I'm reading a book,and I have an exercise that gives me problems.Here's the code:
double aha [5] = {0,0,0,0,0};
unsigned char* ma = reinterpret_cast<unsigned char*>(&aha[0]);
memset(ma,1,sizeof(double));
function_to_cout_all_elements_of_aha(aha);
The problem is,it prints this:
7.784e-304
0
0
0
0
What's happening to the first element?! Why the other 4 are fine,and the first one got screwed up?
If you want to write to all 5 elements, you would have to change your memset function:
memset(ma,1,sizeof(double) * 5);
Note the "*5" multiplication (that's because there are 5 doubles)
Size of double is usually 8 bytes, so 8 bytes * 5 elements = memset 40 bytes
As for the question in the book, it's trying to make you realize what's going on.

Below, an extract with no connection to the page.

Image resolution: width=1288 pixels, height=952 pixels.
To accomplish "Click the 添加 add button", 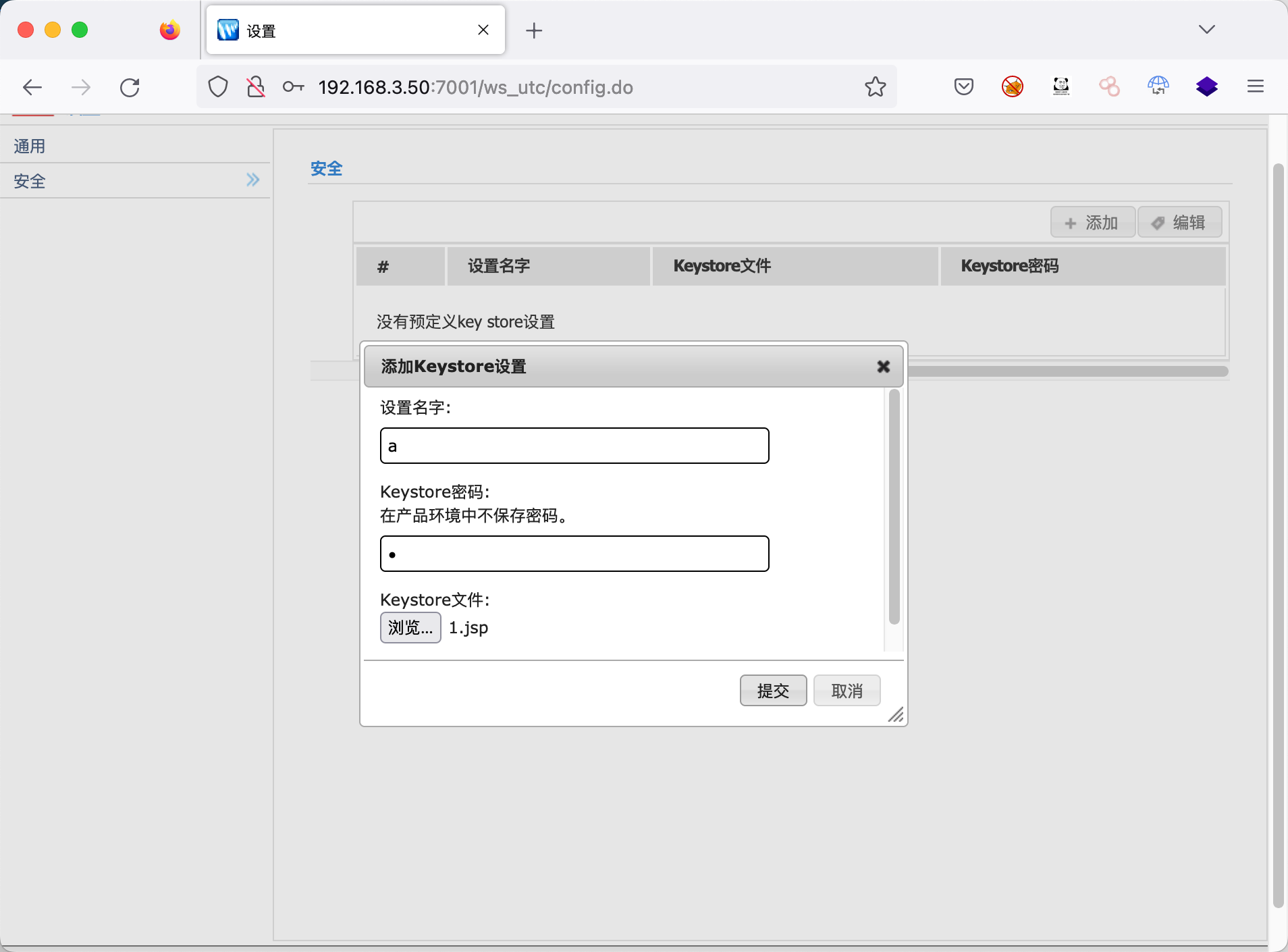I will point(1092,223).
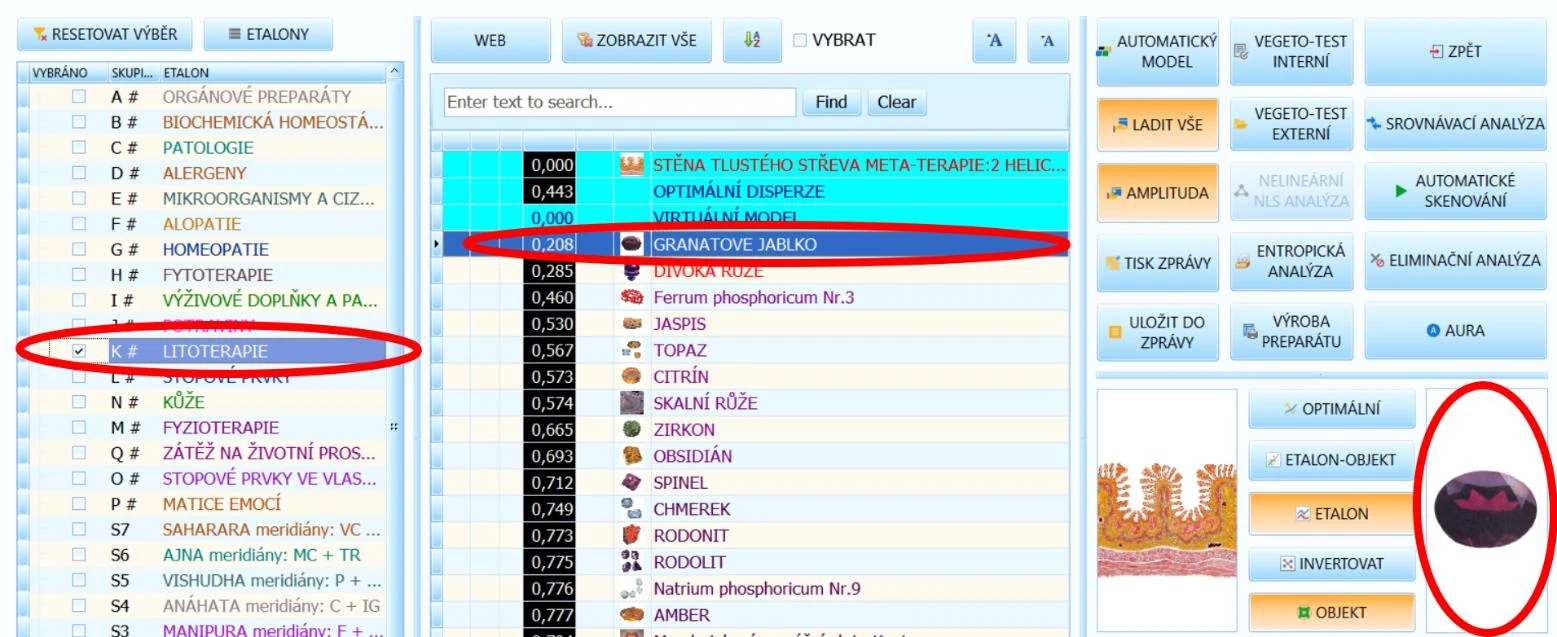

The first double in memory is filled like this: "0x0101010101010101", but it doesn't mean that the double will contain "01", not even "101010101010101" or something like that.
If you play with an online binary to floating point conversor and see how the value "0x01010101" converts to "2.3694278E-38". Note that the conversor works with 32-bit floats, not with 64-bit doubles.
The only exception is when doing memset( ma, 0, sizeof(double) * 5 ); because that sets the double(s) to 0x0000000000000000; and IEEE 754-compatible floats & doubles have the property that this value corresponds to "0.0", which makes memset a great way to zero your array. But you can't use it to set it to any other values, because then it won't match.